Archiv für den Tag: 22. Juli 2014

22.07.2014

„Wir haben selten oder nie so nette Menschen kennengelernt, für uns war es undenkbar, dass die einer Ameise etwas zu leide hätten tun können…“

Nach der Ablehnung des Antrages der Angeklagten Zschäpe auf Entpflichtung ihrer VerteidigerInnen wurden zwei junge Frauen befragt, die mit ihren Familien 2007 bis 2011 ihre Sommerurlaube an der Ostsee gemeinsam mit Beate Zschäpe, Uwe Mundlos und Uwe Böhnhardt verbracht hatten. Beide Frauen schilderten übereinstimmend, wie freundlich, nett und hilfsbereit die Drei in diesen Urlauben waren. Die Familien und ihre „Ossis“ hätten sich zu einer engen Urlaubsgemeinschaft entwickelt. Auch über das Jahr kam es zu Besuchen, die „Drei“ hätten beispielsweise Pakete mit Ostprodukten als Geschenke vorbeigebracht.

Für die jungen Frauen hatte „Lieschen“ Zschäpe eine besondere Rolle, da sie sich mit ihr besser als mit ihren Eltern über persönliche Dinge hätten unterhalten können. Daran habe auch die antifaschistische Grundeinstellung einer der beiden, die sich auch in einem Antifa-Aufnäher auf ihrer Tasche ausdrückte, nichts geändert. Beide Frauen zeigten sich erschüttert und teilweise verzweifelt darüber, dass die drei Personen, die sie in ihr Herz geschlossen hatten, solche Verbrechen begangen haben. Ihre Wut über diesen Vertrauensbruch formulierte eine der beiden wie folgt: „Ich kann es bis heute nicht verstehen, ich habe denen zu 100% vertraut und ich habe bemerkt, dass sie mich von vorne bis hinten belogen haben, ich habe mich gefragt, mochten sie mich wirklich, oder haben sie mich auch da nur verarscht.“

Es wird nicht nur deutlich, dass die Drei über die Jahre eine perfekte Tarnung entwickelt hatten. Klar ist auch, dass sie ein Bedürfnis nach persönlicher Nähe zu „normalen Menschen“ hatten. Am spannendsten ist aber, dass die völkisch-rassistische Ideologie, die zu den Morden des NSU führte, es den NSU-Mitgliedern gleichzeitig ermöglichte, ein gutes Verhältnis zu anderen „Deutschen“ zu entwickeln, selbst wenn diese Nazis ablehnten. In der Mitte der „Volksgemeinschaft“ verhielt man sich, wie schon die historischen Naziverbrecher, durchaus anständig und liebenswert-freundlich, die mörderische Wut und der Hass waren rassistisch motiviert. Hier waren also keine durchgedrehten Mordmaschinen am Werk, sondern politisch motivierte Nazis und Rassisten.
━━━━
-- ARBEITSAUFTRAG --
Beantworten Sie zum Bericht vom 22.07.2014 diese Fragen:
1. In welchen Jahren verbrachten die beiden Familien ihre Sommerurlaube an der Ostsee gemeinsam mit den Dreien?
2. Was brachten die „Drei“ bei Besuchen über das Jahr als Geschenke vorbei?
3. Worin drückte sich die antifaschistische Grundeinstellung einer der beiden Frauen aus?

[Daten zur Zuordnung von Pixelkoordinaten]
━━━━
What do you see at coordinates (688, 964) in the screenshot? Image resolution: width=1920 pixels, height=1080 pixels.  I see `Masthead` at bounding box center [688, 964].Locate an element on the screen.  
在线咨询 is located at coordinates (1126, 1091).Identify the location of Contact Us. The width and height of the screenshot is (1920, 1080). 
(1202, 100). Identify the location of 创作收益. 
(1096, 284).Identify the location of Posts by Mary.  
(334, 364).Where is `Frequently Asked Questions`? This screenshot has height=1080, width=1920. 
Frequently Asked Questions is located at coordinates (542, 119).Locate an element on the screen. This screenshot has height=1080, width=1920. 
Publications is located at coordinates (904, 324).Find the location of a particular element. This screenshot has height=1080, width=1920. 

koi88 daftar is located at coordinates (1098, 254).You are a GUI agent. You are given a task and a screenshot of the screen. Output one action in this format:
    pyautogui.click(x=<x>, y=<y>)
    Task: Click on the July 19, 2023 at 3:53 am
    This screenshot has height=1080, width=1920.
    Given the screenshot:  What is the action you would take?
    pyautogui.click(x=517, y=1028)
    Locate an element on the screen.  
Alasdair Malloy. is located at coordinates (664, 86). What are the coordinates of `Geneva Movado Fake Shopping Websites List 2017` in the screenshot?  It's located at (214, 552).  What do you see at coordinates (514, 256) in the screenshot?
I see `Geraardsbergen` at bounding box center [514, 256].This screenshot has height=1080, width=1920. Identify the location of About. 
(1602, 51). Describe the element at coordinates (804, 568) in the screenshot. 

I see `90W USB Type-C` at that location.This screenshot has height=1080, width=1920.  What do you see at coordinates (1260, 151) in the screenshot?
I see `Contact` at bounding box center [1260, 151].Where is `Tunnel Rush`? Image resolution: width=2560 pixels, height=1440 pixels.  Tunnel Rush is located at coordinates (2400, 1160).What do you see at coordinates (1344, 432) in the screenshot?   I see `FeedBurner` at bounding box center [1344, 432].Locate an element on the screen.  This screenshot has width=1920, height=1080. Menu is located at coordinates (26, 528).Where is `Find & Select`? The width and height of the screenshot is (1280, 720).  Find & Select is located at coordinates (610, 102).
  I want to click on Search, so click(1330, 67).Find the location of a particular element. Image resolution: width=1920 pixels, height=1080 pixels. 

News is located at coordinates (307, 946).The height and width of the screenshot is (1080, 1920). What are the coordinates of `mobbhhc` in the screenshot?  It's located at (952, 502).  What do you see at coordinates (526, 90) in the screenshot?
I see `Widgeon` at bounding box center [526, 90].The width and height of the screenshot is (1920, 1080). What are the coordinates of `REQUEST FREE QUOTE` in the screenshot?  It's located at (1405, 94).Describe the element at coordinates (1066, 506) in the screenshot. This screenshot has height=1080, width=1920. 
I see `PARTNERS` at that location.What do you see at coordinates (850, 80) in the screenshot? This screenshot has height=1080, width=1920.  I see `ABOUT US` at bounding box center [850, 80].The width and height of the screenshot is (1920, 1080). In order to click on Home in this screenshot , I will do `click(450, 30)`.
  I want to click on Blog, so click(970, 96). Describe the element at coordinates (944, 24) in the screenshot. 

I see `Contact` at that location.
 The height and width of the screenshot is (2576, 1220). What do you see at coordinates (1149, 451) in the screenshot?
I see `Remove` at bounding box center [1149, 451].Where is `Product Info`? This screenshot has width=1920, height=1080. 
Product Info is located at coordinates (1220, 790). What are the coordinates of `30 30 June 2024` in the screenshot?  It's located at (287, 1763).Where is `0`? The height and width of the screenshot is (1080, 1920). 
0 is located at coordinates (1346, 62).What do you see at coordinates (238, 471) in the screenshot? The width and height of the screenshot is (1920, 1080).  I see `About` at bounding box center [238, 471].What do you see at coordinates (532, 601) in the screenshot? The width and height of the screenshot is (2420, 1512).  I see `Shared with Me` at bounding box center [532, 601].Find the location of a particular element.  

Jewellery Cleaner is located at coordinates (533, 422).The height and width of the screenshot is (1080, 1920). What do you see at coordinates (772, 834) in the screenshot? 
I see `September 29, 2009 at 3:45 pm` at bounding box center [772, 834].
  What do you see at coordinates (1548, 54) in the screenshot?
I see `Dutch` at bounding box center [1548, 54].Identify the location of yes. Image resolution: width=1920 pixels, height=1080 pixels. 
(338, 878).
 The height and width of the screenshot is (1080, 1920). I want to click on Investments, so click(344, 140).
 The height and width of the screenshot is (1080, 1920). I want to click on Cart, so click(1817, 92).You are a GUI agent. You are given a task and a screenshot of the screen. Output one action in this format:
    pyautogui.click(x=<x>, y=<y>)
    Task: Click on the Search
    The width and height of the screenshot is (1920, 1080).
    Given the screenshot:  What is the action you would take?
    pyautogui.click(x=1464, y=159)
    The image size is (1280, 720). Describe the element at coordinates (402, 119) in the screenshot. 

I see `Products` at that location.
━━━━
-- ERGEBNIS --
1. Von 2007 bis 2011.
2. Pakete mit Ostprodukten.
3. In einem Antifa-Aufnäher auf ihrer Tasche.